═══ RAW RECORDS ═══
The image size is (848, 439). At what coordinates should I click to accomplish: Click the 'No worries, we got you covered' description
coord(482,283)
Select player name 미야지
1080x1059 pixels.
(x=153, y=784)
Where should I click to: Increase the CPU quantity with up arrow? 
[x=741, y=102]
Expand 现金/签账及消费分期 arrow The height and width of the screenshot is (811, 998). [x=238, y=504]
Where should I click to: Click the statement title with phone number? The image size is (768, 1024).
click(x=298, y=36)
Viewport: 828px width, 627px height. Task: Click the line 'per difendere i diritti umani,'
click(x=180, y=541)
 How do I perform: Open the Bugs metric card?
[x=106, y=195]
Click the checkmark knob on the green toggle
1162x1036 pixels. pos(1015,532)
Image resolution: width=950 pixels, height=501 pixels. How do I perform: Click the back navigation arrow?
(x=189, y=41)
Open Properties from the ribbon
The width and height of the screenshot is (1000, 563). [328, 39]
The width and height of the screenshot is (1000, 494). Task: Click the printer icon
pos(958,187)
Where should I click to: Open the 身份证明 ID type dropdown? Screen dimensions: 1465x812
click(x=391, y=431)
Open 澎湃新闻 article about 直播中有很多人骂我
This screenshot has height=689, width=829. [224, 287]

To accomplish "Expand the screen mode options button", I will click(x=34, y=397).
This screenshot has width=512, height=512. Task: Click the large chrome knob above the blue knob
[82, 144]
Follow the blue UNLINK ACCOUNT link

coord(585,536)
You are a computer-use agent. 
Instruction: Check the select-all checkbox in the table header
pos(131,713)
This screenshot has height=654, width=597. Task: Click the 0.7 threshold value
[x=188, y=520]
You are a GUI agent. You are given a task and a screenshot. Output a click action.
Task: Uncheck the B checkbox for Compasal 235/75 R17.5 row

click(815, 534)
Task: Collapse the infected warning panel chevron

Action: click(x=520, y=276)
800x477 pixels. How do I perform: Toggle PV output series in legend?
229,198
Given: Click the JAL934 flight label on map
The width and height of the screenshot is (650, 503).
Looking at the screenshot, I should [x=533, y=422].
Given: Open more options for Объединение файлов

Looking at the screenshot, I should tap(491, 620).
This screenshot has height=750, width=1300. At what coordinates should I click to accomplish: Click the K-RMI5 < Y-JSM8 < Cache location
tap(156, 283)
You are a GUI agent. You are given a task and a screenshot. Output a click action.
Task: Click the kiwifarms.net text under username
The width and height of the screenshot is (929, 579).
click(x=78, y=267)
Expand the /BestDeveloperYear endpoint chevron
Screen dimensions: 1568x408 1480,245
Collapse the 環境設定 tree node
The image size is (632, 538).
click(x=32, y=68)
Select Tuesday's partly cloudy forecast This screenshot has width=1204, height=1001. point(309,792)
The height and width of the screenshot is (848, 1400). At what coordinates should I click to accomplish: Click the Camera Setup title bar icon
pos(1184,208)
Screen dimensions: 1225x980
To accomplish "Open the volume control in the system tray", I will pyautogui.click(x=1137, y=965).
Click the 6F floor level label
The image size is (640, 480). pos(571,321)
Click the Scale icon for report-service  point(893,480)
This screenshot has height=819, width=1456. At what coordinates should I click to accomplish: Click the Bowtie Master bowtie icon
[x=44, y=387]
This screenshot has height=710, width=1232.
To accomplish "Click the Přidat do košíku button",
═══
DIRECTIONS FOR THIS TASK:
Render every line of the listing above as a JSON list of strings, one string per line, leaving out blank lines.

FINAL RESULT:
[
  "The image size is (848, 439). At what coordinates should I click to accomplish: Click the 'No worries, we got you covered' description",
  "coord(482,283)",
  "Select player name 미야지",
  "1080x1059 pixels.",
  "(x=153, y=784)",
  "Where should I click to: Increase the CPU quantity with up arrow? ",
  "[x=741, y=102]",
  "Expand 现金/签账及消费分期 arrow The height and width of the screenshot is (811, 998). [x=238, y=504]",
  "Where should I click to: Click the statement title with phone number? The image size is (768, 1024).",
  "click(x=298, y=36)",
  "Viewport: 828px width, 627px height. Task: Click the line 'per difendere i diritti umani,'",
  "click(x=180, y=541)",
  " How do I perform: Open the Bugs metric card?",
  "[x=106, y=195]",
  "Click the checkmark knob on the green toggle",
  "1162x1036 pixels. pos(1015,532)",
  "Image resolution: width=950 pixels, height=501 pixels. How do I perform: Click the back navigation arrow?",
  "(x=189, y=41)",
  "Open Properties from the ribbon",
  "The width and height of the screenshot is (1000, 563). [328, 39]",
  "The width and height of the screenshot is (1000, 494). Task: Click the printer icon",
  "pos(958,187)",
  "Where should I click to: Open the 身份证明 ID type dropdown? Screen dimensions: 1465x812",
  "click(x=391, y=431)",
  "Open 澎湃新闻 article about 直播中有很多人骂我",
  "This screenshot has height=689, width=829. [224, 287]",
  "To accomplish \"Expand the screen mode options button\", I will click(x=34, y=397).",
  "This screenshot has width=512, height=512. Task: Click the large chrome knob above the blue knob",
  "[82, 144]",
  "Follow the blue UNLINK ACCOUNT link",
  "coord(585,536)",
  "You are a computer-use agent. ",
  "Instruction: Check the select-all checkbox in the table header",
  "pos(131,713)",
  "This screenshot has height=654, width=597. Task: Click the 0.7 threshold value",
  "[x=188, y=520]",
  "You are a GUI agent. You are given a task and a screenshot. Output a click action.",
  "Task: Uncheck the B checkbox for Compasal 235/75 R17.5 row",
  "click(815, 534)",
  "Task: Collapse the infected warning panel chevron",
  "Action: click(x=520, y=276)",
  "800x477 pixels. How do I perform: Toggle PV output series in legend?",
  "229,198",
  "Given: Click the JAL934 flight label on map",
  "The width and height of the screenshot is (650, 503).",
  "Looking at the screenshot, I should [x=533, y=422].",
  "Given: Open more options for Объединение файлов",
  "Looking at the screenshot, I should tap(491, 620).",
  "This screenshot has height=750, width=1300. At what coordinates should I click to accomplish: Click the K-RMI5 < Y-JSM8 < Cache location",
  "tap(156, 283)",
  "You are a GUI agent. You are given a task and a screenshot. Output a click action.",
  "Task: Click the kiwifarms.net text under username",
  "The width and height of the screenshot is (929, 579).",
  "click(x=78, y=267)",
  "Expand the /BestDeveloperYear endpoint chevron",
  "Screen dimensions: 1568x408 1480,245",
  "Collapse the 環境設定 tree node",
  "The image size is (632, 538).",
  "click(x=32, y=68)",
  "Select Tuesday's partly cloudy forecast This screenshot has width=1204, height=1001. point(309,792)",
  "The height and width of the screenshot is (848, 1400). At what coordinates should I click to accomplish: Click the Camera Setup title bar icon",
  "pos(1184,208)",
  "Screen dimensions: 1225x980",
  "To accomplish \"Open the volume control in the system tray\", I will pyautogui.click(x=1137, y=965).",
  "Click the 6F floor level label",
  "The image size is (640, 480). pos(571,321)",
  "Click the Scale icon for report-service  point(893,480)",
  "This screenshot has height=819, width=1456. At what coordinates should I click to accomplish: Click the Bowtie Master bowtie icon",
  "[x=44, y=387]",
  "This screenshot has height=710, width=1232.",
  "To accomplish \"Click the Přidat do košíku button\","
]